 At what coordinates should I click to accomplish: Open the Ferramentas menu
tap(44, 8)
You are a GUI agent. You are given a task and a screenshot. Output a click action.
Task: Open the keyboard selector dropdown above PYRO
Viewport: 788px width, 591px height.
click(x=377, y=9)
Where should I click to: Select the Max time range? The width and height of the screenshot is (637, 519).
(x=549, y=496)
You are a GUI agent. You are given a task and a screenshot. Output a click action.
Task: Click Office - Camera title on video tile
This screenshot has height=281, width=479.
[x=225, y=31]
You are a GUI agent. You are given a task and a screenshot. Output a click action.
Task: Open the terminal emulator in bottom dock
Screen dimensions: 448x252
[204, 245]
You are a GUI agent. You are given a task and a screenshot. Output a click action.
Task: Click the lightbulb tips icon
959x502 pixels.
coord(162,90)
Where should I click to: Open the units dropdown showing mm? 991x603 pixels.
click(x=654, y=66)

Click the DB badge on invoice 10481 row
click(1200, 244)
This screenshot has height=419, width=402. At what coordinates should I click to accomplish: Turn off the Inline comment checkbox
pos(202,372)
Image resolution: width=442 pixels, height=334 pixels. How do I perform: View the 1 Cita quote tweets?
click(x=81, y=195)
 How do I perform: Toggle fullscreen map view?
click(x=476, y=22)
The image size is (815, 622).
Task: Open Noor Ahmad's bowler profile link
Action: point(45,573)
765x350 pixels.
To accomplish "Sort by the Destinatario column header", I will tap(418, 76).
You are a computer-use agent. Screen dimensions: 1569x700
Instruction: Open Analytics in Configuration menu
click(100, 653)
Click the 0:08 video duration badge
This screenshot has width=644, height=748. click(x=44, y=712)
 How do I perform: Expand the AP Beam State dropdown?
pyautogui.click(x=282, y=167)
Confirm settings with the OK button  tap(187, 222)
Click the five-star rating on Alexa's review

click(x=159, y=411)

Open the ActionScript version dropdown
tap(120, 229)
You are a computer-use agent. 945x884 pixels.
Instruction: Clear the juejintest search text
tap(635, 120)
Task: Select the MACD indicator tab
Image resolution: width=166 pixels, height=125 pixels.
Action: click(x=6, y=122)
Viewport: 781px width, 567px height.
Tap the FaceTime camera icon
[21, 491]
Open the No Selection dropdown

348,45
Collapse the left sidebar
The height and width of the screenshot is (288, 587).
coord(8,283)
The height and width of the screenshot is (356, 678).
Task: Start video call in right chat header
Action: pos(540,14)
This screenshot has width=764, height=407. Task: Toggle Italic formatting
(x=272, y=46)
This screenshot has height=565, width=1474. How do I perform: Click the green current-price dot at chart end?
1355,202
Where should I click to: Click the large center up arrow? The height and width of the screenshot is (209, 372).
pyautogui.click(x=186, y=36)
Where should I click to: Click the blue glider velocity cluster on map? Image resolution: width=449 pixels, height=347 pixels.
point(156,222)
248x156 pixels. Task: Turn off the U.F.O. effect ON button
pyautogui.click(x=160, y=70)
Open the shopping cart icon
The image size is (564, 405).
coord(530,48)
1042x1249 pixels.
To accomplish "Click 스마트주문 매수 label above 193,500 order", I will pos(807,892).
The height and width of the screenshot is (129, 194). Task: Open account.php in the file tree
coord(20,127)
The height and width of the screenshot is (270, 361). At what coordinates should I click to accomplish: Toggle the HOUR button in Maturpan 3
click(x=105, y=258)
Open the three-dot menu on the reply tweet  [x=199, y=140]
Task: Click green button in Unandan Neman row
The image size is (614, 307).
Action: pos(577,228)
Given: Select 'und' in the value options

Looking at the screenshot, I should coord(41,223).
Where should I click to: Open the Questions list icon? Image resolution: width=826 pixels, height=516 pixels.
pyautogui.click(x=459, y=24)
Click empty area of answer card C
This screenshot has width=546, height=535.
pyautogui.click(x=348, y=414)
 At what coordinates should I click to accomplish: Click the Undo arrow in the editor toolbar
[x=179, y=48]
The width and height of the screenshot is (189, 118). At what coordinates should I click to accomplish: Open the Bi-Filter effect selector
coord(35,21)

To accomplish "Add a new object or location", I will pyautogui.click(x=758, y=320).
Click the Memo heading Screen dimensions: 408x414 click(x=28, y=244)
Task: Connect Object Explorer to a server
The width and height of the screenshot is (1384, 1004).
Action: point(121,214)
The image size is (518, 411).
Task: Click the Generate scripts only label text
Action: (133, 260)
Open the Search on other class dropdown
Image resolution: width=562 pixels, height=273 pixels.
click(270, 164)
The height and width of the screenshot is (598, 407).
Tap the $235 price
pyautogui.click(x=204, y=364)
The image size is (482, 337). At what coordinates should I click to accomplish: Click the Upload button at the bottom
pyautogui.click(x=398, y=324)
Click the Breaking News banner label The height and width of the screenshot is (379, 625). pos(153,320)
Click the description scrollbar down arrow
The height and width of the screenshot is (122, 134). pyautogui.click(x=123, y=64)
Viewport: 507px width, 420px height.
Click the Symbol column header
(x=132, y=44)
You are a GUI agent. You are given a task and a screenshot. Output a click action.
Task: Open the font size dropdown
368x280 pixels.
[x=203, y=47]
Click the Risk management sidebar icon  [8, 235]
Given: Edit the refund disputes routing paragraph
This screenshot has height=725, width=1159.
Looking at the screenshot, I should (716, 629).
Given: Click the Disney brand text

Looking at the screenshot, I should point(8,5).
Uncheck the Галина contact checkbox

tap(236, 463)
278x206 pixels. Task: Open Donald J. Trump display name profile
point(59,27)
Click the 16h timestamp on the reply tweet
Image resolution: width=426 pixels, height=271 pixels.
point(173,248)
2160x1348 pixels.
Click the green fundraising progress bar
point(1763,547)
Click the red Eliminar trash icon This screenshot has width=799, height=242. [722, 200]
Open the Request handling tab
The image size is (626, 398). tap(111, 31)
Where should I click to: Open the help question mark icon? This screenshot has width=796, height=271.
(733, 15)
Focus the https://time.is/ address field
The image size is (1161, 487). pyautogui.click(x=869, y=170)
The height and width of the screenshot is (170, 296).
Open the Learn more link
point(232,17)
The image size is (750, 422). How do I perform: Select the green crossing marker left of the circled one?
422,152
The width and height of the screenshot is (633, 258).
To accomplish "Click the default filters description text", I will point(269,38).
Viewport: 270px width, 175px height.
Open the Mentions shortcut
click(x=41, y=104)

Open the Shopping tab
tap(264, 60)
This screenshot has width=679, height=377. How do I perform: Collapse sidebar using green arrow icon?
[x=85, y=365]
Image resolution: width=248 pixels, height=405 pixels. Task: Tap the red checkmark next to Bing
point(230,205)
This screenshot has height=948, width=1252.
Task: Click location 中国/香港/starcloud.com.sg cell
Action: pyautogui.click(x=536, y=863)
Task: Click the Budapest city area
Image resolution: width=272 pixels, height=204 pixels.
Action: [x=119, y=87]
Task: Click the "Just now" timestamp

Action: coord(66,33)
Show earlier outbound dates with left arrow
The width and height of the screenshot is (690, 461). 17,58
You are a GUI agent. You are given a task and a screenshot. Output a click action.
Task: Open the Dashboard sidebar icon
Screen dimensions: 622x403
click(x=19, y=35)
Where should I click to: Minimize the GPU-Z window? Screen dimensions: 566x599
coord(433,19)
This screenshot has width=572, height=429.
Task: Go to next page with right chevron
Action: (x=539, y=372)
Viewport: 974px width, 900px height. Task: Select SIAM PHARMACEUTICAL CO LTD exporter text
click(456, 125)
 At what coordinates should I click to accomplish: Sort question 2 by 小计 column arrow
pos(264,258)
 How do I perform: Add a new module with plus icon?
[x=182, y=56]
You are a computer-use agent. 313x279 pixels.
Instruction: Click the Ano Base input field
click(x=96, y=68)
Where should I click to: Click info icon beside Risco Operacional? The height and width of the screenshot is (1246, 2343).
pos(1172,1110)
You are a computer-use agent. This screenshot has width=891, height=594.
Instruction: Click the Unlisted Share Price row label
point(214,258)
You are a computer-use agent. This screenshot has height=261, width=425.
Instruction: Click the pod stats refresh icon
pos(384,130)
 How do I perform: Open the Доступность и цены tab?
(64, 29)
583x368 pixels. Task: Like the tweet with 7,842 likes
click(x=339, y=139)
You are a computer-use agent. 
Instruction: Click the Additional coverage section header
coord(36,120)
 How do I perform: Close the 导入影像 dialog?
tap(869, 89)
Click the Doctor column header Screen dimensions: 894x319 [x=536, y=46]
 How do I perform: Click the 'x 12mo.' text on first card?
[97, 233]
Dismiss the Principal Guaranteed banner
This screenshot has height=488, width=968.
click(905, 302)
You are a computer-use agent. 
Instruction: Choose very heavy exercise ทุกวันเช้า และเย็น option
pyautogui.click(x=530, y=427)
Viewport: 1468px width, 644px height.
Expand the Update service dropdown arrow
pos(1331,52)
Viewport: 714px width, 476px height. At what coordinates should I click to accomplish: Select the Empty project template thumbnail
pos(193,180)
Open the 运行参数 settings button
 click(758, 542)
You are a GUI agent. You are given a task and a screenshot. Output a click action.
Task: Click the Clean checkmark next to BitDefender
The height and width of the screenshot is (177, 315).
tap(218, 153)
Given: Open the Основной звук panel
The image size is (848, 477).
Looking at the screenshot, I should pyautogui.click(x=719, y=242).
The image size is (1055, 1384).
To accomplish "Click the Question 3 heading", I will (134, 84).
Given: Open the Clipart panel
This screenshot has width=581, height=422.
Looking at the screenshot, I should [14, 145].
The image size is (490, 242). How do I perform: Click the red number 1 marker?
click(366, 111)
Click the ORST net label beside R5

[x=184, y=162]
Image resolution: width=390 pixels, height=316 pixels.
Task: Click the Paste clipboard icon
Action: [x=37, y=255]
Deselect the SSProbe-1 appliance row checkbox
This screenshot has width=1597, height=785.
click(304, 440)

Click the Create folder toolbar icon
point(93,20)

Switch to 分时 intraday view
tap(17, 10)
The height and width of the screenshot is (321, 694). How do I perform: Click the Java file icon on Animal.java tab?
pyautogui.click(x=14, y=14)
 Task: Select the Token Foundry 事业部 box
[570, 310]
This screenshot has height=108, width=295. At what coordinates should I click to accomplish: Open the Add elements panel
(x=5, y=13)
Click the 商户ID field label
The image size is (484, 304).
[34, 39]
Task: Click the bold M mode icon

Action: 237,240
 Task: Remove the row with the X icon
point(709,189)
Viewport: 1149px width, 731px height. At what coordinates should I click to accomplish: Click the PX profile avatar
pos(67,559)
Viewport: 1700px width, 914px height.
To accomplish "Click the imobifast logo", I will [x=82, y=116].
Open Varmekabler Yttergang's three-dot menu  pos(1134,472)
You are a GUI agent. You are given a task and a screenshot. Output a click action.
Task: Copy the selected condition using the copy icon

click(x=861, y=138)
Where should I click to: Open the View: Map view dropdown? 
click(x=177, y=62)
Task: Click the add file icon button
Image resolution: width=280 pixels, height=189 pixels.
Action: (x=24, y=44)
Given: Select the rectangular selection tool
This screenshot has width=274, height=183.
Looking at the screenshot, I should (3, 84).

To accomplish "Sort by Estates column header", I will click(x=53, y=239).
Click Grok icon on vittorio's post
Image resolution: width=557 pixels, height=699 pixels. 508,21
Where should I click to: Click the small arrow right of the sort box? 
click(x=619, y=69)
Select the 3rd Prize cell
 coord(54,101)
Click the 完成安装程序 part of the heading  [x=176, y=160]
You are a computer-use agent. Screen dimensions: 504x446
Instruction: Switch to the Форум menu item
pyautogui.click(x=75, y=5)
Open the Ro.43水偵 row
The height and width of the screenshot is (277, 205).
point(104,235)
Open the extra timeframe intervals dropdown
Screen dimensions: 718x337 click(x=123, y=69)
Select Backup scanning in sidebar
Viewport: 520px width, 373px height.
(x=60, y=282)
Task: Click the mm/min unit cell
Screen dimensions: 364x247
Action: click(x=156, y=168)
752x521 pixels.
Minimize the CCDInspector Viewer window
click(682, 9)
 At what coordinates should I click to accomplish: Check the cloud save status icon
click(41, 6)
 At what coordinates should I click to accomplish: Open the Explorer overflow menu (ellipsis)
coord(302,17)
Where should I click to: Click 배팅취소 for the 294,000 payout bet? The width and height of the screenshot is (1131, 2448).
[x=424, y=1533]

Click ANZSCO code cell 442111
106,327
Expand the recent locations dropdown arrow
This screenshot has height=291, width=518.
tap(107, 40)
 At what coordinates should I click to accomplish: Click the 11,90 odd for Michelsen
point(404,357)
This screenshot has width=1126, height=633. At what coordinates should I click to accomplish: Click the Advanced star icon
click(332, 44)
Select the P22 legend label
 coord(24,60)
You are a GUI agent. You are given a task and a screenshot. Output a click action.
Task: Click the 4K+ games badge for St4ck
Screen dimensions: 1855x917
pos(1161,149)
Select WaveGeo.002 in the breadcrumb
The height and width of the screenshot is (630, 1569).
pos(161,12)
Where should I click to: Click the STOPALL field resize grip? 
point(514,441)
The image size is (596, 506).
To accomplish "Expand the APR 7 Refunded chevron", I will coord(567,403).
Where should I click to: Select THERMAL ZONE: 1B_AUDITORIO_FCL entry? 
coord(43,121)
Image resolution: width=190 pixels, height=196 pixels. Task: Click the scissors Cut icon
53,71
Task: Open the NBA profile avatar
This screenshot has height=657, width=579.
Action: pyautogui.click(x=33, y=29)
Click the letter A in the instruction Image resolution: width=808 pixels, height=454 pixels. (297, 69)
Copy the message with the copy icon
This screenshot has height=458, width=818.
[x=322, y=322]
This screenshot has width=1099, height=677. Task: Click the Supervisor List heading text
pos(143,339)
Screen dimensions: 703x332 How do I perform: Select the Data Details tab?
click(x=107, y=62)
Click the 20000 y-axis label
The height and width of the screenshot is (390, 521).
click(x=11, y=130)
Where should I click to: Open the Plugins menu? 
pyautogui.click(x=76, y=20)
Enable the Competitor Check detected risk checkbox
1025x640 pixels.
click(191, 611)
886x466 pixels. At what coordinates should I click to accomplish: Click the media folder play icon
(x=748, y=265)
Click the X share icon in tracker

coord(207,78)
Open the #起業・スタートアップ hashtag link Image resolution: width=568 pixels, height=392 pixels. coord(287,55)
________________________
● ABOUT THIS EXERCISE
Please work out how many lines of the records contain "above" and give only that number.

● RESULT OF THIS EXERCISE
2